[Collected data]
%%

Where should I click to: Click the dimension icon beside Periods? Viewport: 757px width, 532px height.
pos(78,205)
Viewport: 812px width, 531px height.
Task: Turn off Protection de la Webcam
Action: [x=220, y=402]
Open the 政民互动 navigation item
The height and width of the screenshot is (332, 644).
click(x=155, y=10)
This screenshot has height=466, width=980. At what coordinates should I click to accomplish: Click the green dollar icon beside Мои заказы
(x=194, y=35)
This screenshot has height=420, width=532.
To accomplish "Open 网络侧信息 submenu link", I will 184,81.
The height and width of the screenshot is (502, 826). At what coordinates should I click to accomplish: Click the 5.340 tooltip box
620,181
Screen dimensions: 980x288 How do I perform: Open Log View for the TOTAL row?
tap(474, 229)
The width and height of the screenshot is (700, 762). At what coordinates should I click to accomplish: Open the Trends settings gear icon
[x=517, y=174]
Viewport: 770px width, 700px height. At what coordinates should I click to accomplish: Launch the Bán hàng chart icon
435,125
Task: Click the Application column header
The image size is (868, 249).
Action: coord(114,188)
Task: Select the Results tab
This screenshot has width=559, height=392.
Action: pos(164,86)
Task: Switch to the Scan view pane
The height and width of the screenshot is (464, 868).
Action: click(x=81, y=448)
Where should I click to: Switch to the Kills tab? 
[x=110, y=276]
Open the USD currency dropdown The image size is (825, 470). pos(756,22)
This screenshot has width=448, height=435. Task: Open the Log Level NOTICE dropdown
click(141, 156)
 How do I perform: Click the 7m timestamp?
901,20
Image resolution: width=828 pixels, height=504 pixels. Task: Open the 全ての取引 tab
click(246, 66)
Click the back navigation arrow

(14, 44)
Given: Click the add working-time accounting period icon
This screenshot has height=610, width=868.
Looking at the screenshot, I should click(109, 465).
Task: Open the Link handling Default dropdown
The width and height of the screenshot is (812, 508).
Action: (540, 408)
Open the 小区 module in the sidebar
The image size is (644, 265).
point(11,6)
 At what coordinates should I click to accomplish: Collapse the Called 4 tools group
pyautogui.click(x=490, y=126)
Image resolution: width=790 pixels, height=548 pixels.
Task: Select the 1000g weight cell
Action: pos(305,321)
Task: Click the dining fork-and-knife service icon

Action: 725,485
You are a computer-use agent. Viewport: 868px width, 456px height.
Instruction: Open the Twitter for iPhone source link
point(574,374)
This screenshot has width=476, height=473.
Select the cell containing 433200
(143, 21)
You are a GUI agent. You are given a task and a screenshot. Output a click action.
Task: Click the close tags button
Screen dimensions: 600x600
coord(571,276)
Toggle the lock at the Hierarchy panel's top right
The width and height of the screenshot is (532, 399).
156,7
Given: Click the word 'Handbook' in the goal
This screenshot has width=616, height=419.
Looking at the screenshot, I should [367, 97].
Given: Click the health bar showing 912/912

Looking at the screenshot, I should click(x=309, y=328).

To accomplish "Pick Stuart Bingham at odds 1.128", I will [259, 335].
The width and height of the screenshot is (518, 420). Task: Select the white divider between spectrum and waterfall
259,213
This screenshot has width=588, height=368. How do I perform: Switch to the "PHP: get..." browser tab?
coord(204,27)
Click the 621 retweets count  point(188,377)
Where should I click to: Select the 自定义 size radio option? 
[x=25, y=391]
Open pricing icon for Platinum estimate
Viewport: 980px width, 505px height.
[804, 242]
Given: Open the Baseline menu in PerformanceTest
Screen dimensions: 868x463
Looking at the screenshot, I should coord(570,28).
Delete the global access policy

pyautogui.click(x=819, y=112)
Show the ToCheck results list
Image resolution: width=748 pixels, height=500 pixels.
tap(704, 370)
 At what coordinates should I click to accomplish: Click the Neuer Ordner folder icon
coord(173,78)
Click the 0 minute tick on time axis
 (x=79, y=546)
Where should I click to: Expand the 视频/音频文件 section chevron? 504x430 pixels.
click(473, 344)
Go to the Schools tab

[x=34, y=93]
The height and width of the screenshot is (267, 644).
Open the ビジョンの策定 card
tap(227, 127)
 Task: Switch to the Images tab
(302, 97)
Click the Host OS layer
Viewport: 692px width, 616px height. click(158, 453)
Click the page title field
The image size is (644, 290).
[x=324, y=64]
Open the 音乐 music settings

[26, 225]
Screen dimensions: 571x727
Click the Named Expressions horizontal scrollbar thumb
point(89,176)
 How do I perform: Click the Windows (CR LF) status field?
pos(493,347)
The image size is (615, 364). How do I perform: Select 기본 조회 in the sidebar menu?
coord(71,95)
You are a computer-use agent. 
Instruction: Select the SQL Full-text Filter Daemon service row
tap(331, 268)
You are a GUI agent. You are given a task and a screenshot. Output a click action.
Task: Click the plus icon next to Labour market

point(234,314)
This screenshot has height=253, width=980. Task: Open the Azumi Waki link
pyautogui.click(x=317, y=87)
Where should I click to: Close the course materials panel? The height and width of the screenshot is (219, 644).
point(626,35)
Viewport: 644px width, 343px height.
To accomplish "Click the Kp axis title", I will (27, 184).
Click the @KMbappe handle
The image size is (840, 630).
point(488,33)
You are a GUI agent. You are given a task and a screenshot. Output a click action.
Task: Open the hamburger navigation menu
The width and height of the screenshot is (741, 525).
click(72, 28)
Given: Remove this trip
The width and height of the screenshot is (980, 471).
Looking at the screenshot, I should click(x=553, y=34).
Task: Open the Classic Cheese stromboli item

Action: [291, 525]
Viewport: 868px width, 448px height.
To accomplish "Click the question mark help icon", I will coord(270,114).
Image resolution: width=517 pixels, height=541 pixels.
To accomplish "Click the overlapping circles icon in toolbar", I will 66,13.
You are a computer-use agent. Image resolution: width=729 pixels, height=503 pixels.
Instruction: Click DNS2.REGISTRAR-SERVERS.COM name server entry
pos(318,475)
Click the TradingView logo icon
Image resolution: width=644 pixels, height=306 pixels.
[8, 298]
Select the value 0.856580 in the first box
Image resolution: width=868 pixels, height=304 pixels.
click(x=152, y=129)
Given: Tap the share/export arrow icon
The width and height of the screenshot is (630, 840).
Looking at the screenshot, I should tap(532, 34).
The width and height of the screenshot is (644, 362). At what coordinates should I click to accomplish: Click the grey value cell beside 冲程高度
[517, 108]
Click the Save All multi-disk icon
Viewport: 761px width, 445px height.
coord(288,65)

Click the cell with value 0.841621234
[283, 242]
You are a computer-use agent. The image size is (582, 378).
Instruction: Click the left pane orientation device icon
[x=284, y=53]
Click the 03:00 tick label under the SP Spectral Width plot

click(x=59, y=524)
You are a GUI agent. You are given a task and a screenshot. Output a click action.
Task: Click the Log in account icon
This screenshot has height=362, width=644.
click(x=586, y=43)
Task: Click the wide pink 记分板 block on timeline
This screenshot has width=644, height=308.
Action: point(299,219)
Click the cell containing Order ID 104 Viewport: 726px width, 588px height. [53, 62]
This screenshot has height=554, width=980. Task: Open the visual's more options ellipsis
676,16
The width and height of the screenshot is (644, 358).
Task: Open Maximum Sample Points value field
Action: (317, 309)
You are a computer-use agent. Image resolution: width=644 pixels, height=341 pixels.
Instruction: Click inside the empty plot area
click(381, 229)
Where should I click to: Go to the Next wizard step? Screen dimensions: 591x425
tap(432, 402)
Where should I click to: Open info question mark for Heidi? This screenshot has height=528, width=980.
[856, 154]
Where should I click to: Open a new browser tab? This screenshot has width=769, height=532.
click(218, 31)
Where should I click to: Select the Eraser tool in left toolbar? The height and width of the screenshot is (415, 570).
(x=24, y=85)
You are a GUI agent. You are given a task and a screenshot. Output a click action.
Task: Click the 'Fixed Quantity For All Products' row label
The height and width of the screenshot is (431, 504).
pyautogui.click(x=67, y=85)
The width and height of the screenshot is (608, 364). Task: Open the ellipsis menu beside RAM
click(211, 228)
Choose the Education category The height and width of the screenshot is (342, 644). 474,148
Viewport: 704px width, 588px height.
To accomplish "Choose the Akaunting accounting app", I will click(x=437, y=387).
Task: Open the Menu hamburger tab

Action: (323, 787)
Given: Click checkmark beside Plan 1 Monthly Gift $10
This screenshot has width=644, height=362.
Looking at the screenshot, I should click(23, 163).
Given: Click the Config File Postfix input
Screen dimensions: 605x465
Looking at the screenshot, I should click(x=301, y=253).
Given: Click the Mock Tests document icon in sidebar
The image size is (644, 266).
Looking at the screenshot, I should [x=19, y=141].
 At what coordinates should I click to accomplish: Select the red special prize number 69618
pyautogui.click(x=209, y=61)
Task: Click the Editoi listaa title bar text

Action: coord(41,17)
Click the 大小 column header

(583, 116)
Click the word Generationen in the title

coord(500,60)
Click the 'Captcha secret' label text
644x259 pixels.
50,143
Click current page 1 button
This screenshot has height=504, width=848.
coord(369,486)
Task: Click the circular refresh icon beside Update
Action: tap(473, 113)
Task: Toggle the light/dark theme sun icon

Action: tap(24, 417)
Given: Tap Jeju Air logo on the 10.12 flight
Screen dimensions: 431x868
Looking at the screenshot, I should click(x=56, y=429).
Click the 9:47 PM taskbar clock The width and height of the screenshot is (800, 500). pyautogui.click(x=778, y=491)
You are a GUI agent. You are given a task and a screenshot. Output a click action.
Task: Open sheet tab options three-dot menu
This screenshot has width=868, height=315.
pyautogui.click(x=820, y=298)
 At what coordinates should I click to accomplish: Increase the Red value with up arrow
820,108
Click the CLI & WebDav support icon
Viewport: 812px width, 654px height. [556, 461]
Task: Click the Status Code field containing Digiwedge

%%

→ Description of the task: Every line above from the line with "You are a computer-use agent. The" to the line with "Click the cell containing", both included, must be reproduced exactly, and no other line may appear.

→ Solution for this problem:
You are a computer-use agent. The image size is (582, 378).
Instruction: Click the left pane orientation device icon
[x=284, y=53]
Click the 03:00 tick label under the SP Spectral Width plot

click(x=59, y=524)
You are a GUI agent. You are given a task and a screenshot. Output a click action.
Task: Click the Log in account icon
This screenshot has height=362, width=644.
click(x=586, y=43)
Task: Click the wide pink 记分板 block on timeline
This screenshot has width=644, height=308.
Action: point(299,219)
Click the cell containing Order ID 104 Viewport: 726px width, 588px height. [53, 62]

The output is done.